Wednesday, June 25, 2008

Someone beat me to it

Taking apart the gender pandering in some of Obama's recent remarks.

I've put the "77 cents on the dollar" myth on my short list of ideas to actively kill. I don't tolerate it when mentioned in any context, as silence is assent. As the author points out, the "women earn 77% of what men do" is a statistical illusion. Having spent quite a lot of time working with demographic data, I've seen where much of it comes from. A few seconds of thought about demographic reality sheds a lot of light.

Consider that women in the WWII and even boomer generation weren't encouraged to seek education to the same levels and in the same fields as men. WWII women with college education are rare. A boomer woman who was good at math was more likely to aspire to being a math teacher than a mechanical engineer. Yes, gender expectations at the time shaped some of these choices, but it's not evidence of modern day structural sexism that there are more male engineers and more female teachers. It documents the career choices of past generations. Engineers make more, and if more of them are males, males will earn more, when the salary data is viewed through the gender lens. Before one can say the gap is due to gender, one must elimanate the parts of the gap due to other factors. And the author of the article touches on this idea enough.

An issue rarely discussed is the risk-reward dilemma for men. Riskier work generally pays more. Underwater welders, garbage collectors, high iron workers have a higher risk of bodily harm than kindergarten teachers. And they make more. But the risk -reward trade off is gender blind, so why are underwater welders almost entirely male, and kindergarten teachers almost entirely female? Why aren't more women seeking the higher monetary rewards by taking on more hazardous work?

The short answer is because they don't have to. Men are sized up as potential mates largely on the basis of earning potential (provider status). If males want a mate, they have to earn. And women tend to judge this potential relative to their own. K has a friend who's stuck in this tragic paradox of her gender role programming: She earns a ton, and most of the men who make more than she does and are still single are total assholes. She can't bring herself to date any of the 99% of men who make less than she does, even if they're more likely to be, you know, not dicks.

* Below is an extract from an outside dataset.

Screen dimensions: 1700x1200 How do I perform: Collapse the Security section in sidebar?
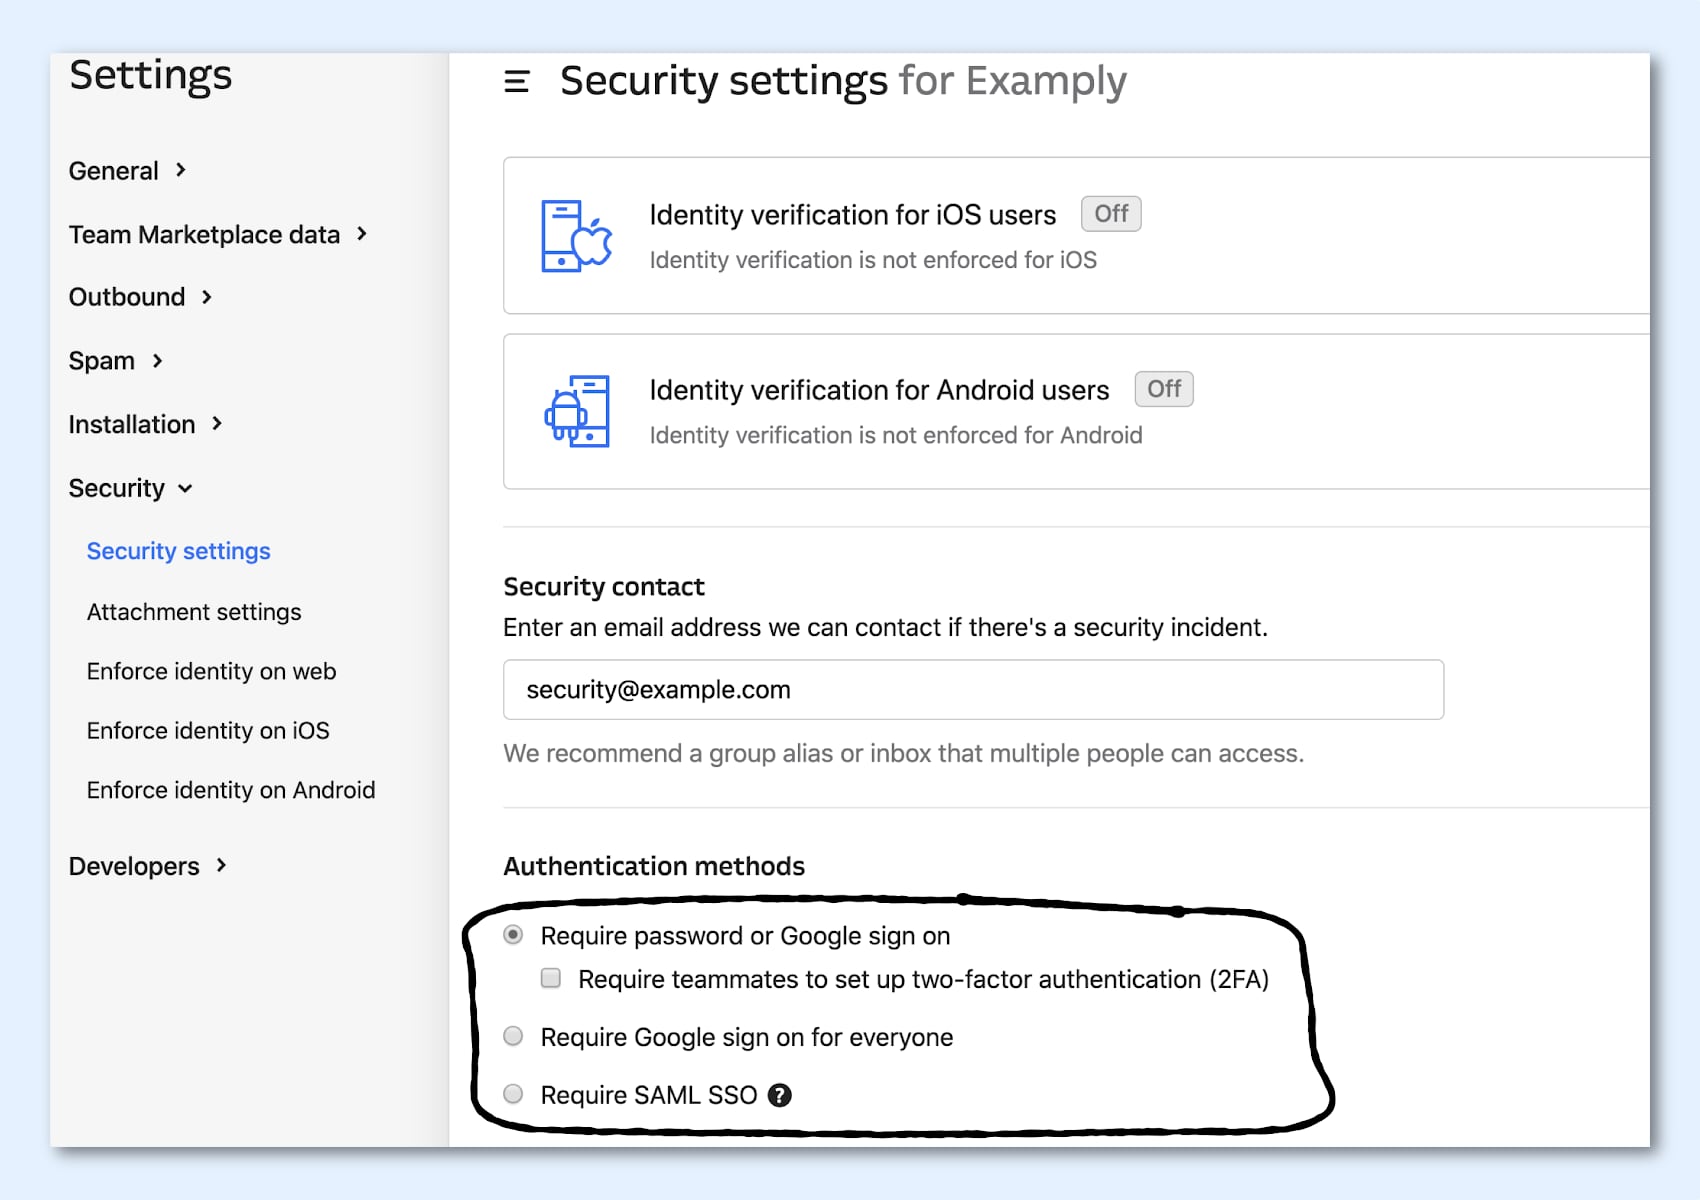[130, 488]
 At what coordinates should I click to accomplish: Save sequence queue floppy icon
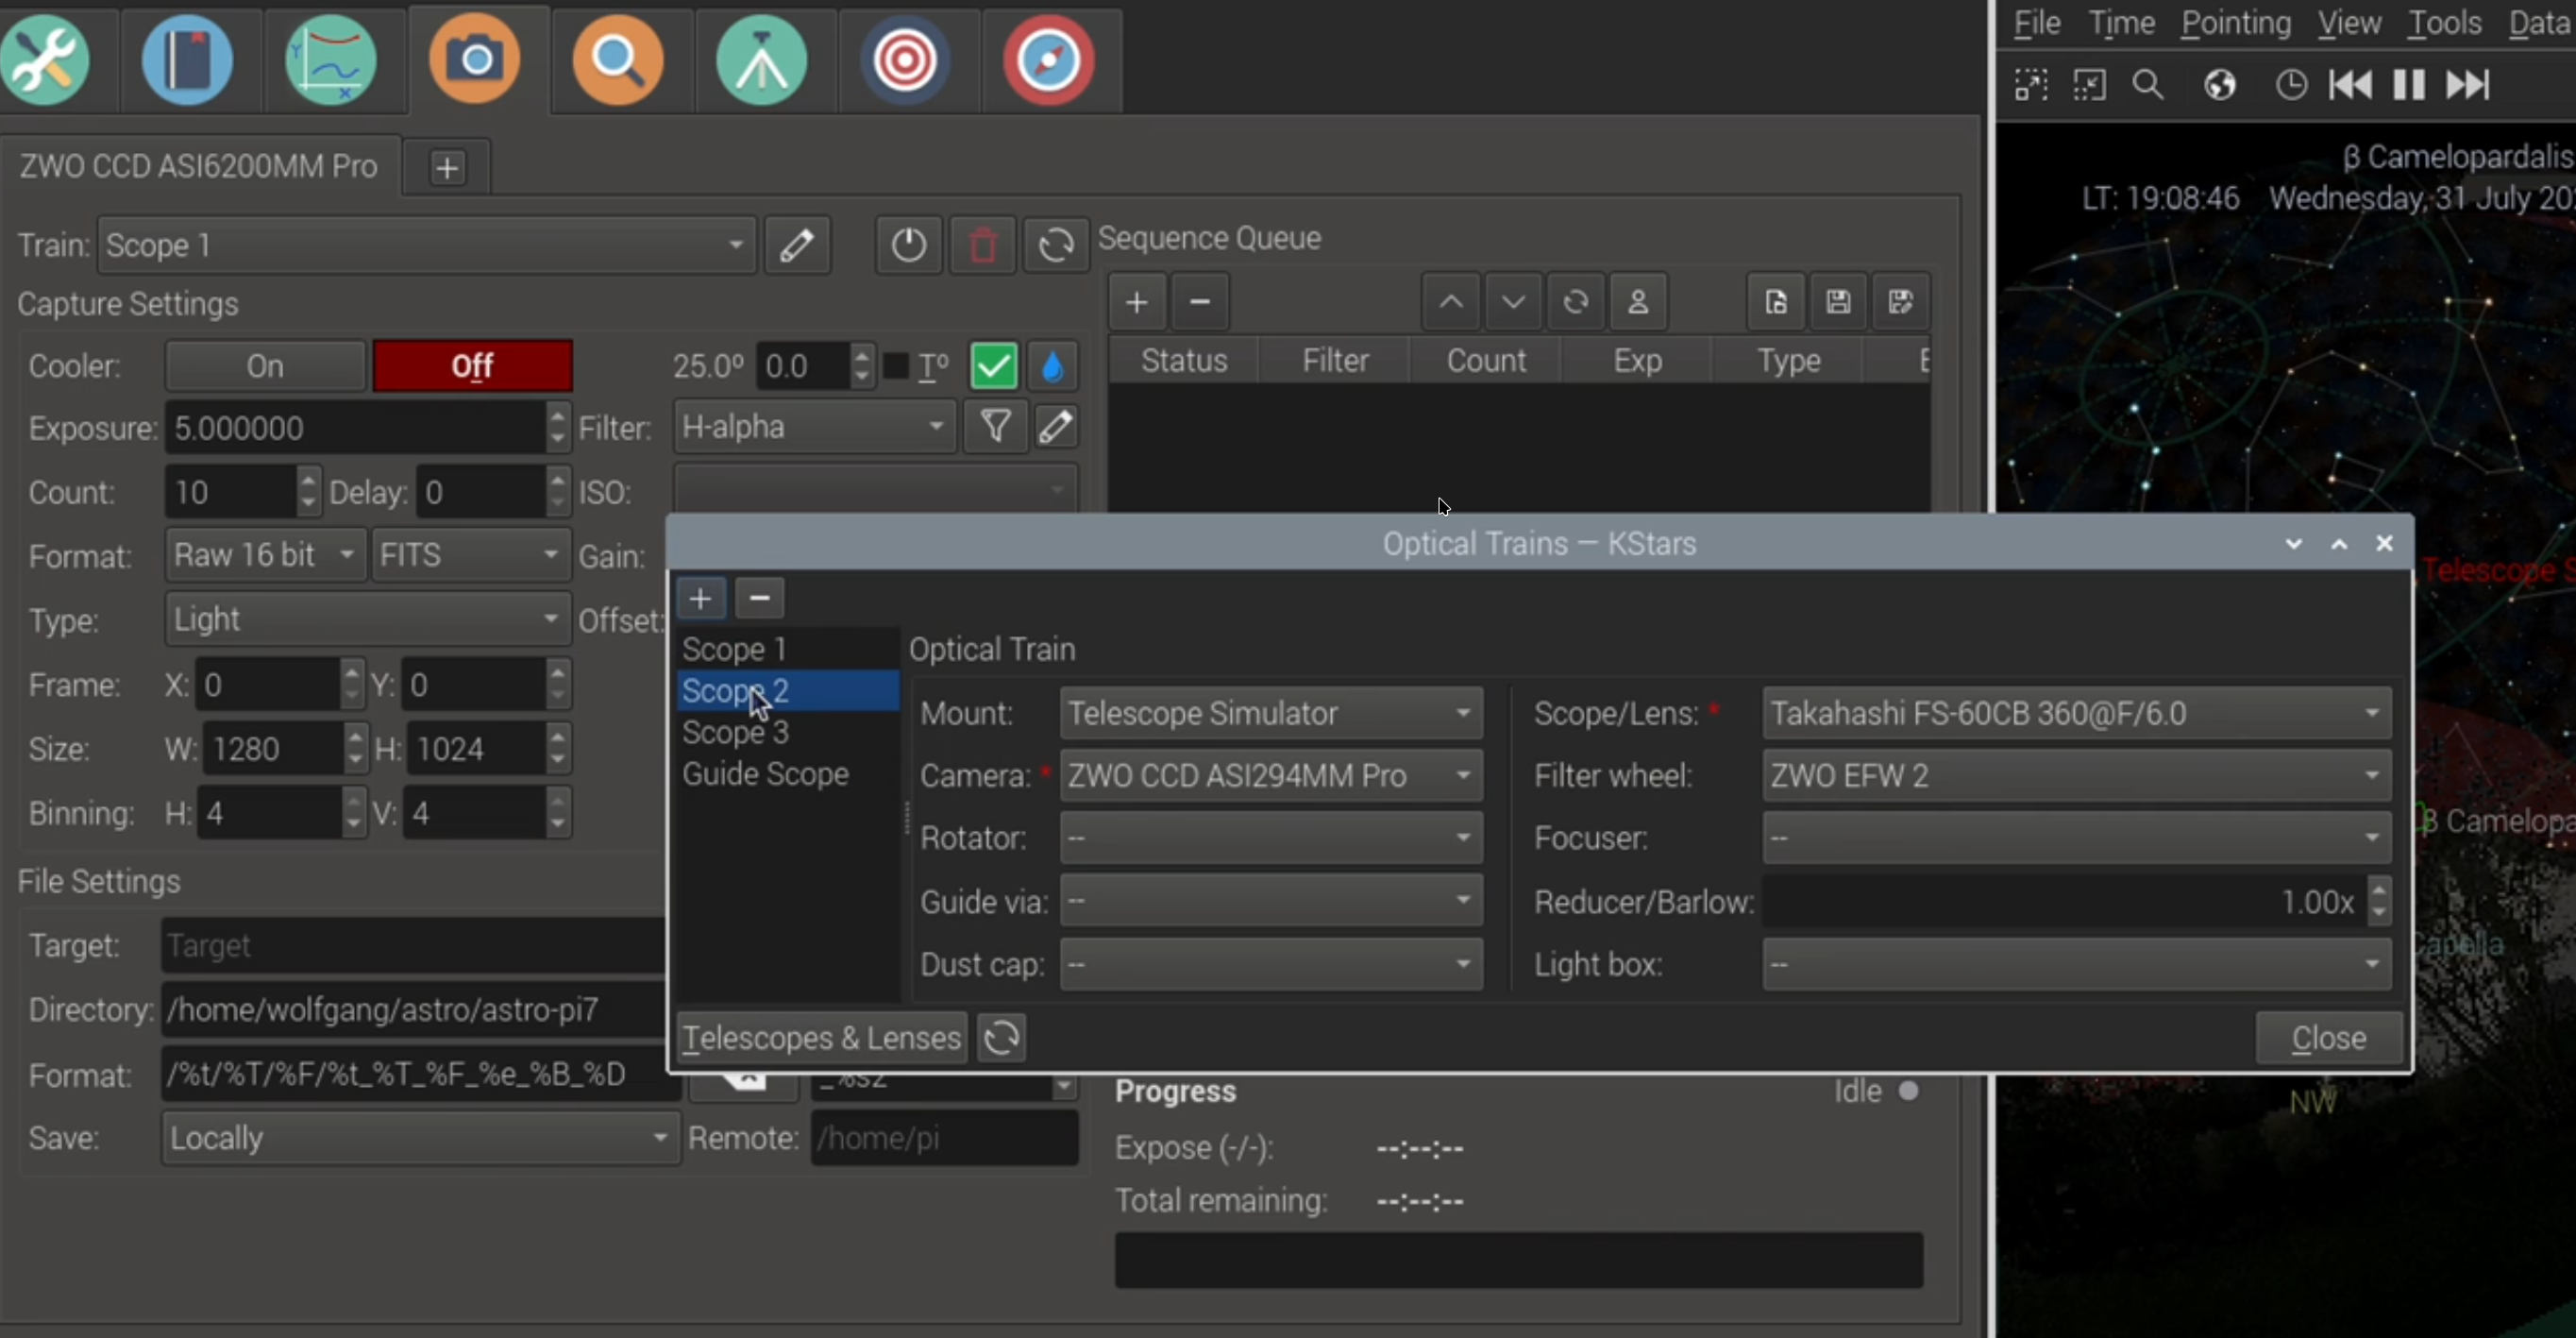point(1838,302)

Men suffer the flip side of this: Want to make a ton of money so you can get some love? Then shut off all your emotions and humanity and get ready for 90 hour weeks and lots of travel. It's the gift of the Magi: Sell your soul to get food for your soul, which you no longer have because you sold it. Thus K's friend's selection pool is full of emotionally atrophied insecure jerks. Who have used their assholitude and lack of sensitivity to make a ton of money. So they can get laid.

So even in younger generations, women, free to choose work that's both emotionally and financially rewarding, can make emotionally rewarding choices, like tracks and firms that offer better work-life balance in lieu of higher pay. Because they'll be using their sexual power to pull in extra money from a higher earning male. Men, on the other hand, as long as they're up against women's relative earnings mate selection heuristic, will have to continue to choose the more craptastic, higher paying work, if they want to get laid/ loved. The more women earn, the more men must earn in order to stay in the running for getting some. At least, as long as women care about what a guy makes.

So if women really want to see the earnings gap close, they need to start marrying men who do and always will earn less money than they do. As long as women marry for money, men will be under pressure to out earn women, and most of us will.

And if you don't believe me, just eaves drop on any conversation between two women about a new potential mate (male of potential romantic interest). Before they'll describe his looks or personality, they'll mention his occupation. One of the first three descriptive details will be one that signals his earning power. And maybe this is all fine and good, but we need to admit the true sources of income disparity. Fighting imaginary structural sexism is not how to get the greatest change in the 77 cent statistic, if that's the metric people really want to use to gauge structural sexism.